Managing the European calendar and what it means for your sales

Travelling to Europe in May

by: Christelle Damiens


As an exporter to Europe or as you are getting ready to start investigating the European market, there are few things you need to know about the Month of May.

May is a month full of public holidays throughout Europe whether it is religious (Ascension); the celebration of Spring or a historical date such as Labor Day (1st of May in several EU countries) or the 8th of May marking the end of WWII celebrated by the French.

So it means a few things for Australian exporters to Europe:

So before you plan your trip to a specific European country, check when are their public holidays.

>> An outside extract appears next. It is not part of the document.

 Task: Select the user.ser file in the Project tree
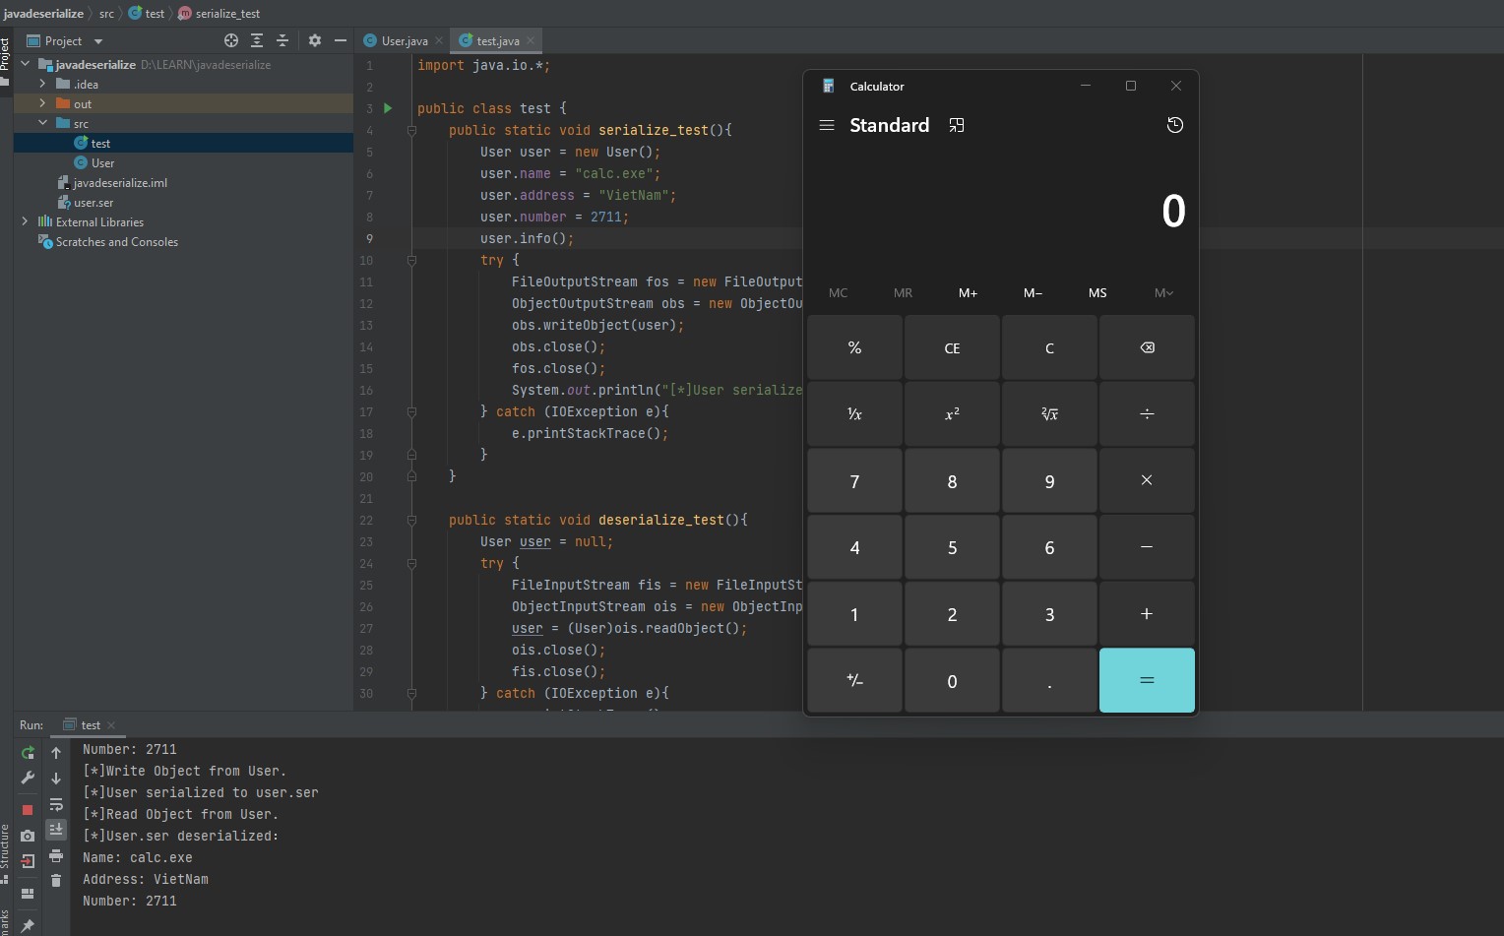tap(94, 202)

Otherwise, you will struggle to obtain meetings and won’t make the most of your trip.

The normal practice throughout Europe is to start arranging your meetings 6 weeks in advance. It will suit the Germans as well as the Italians although the Italians might find it a bit early!

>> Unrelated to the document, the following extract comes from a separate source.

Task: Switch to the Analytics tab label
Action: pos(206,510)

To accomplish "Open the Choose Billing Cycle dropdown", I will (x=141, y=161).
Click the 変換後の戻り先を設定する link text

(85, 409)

This is a safe practice if you already know the companies and the persons you are targeting. If you are starting to target a European country for the first time, and your product or brand is unknown there, the process will take much long you need at least three months to make the initial contact and convince prospective clients or partners they should meet you.

Racing to finish off projects before the European Summer slow down time

May is the time to accelerate any business discussion you had in Europe throughout the year before the business goes into limbo in July and August.

Your objective should be to sign a distribution agreement, close a deal or formalise a partnership by the end of June before everything slows down in July! Otherwise, you are at risk of your European business partner postponing things to September!

Of course in terms of sales you are losing months! As a small business, we can’t afford to do that.

Preparing for Trade Shows

The European Trade Show season starts from the end of August and will last until early December. That is when most major European trade shows happen.

In May, it means you already have submitted your application to exhibit, and it has been accepted. You should just be discussing the location in the hall at the latest.

Now you need to get organised marketing wise: what is your stand going to look like, which message is going to be prominent this year. It is a good time to determine what marketing material you will have available for the shows.

I’d recommend to find a European printer and get them to print it locally and have it delivered to the European Union. Too many times, we want to deliver brochures to a distributor for a show, they are shipped from Australia and customs charges the distributor for import duties!

In May, you should already have sorted out your accommodation, especially if we are talking about an International Fair. You can then get the best deals for the team.